A model where the individual entrepreneurship capital is defined as a function of two types of capital: Human and Organizational; is proposed and empirically tested. For the Human Capital we consider three dimensions: (a) Individual Characteristics; (b) Managerial Push; and (c) Managerial Pull. As concerns the Organizational Capital, four dimensions are considered: (i) Individual Entrepreneurial Behavior; (ii) Collective Entrepreneurial Behavior; (iii) Managerial Practices; and (iv) Organizational Culture (in terms of the Superstructure and the Socio-Structure).
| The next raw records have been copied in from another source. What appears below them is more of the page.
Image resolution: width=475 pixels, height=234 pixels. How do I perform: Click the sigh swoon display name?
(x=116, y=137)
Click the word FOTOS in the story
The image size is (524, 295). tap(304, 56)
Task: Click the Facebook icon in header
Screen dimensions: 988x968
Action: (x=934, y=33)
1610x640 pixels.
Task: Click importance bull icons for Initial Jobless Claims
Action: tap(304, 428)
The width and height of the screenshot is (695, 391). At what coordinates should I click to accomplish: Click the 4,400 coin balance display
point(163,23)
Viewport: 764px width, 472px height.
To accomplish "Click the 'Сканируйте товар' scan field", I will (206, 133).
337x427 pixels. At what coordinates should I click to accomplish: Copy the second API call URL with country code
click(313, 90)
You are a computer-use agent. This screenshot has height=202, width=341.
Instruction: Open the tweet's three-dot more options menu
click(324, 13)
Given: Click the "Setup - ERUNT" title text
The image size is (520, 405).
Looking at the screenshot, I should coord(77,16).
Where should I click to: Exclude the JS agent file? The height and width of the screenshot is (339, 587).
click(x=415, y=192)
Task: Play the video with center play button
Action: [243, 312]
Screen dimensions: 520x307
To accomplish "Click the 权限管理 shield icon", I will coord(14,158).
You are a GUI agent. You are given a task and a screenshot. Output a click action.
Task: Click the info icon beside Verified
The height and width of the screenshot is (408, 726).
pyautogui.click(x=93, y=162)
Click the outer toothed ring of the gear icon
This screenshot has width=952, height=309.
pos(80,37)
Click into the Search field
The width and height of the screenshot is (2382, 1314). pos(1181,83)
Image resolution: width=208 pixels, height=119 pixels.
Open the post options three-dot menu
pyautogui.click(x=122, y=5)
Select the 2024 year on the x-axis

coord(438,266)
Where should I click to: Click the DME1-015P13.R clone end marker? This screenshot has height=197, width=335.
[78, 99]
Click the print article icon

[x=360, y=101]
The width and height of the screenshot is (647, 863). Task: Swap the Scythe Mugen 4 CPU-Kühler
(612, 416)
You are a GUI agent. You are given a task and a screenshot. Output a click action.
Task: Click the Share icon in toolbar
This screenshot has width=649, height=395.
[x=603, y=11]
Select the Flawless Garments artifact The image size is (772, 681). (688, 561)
The use of the stepwise method provides the selection of significant variables that impact on SME’s performance. When only non-economic indicators are considered for measuring the performance, in what respects the human capital we find out that the only significant variable is: enthusiasm at work. In what concerns the organizational capital the significant variables are: efficient organizational structure; participative management; incentives for interdisciplinary discussion and dialogue; and frequent meetings of working groups. For its turn, when economic indicators are considered for measuring the performance, we find out that the significant human capital determinants are: entrepreneur’s intuition; and propensity for innovating activities. In terms of organizational capital determinants we reveal that the significant variables are: efficient organizational structure; and use of external indicators for improving entrepreneurial performance.

The main policy implication of the paper is the possibility of creating, at an individual level, new incentives and motivational tools based on the identification of the most important variables of human capital and organizational capital, for fostering SME’s performance.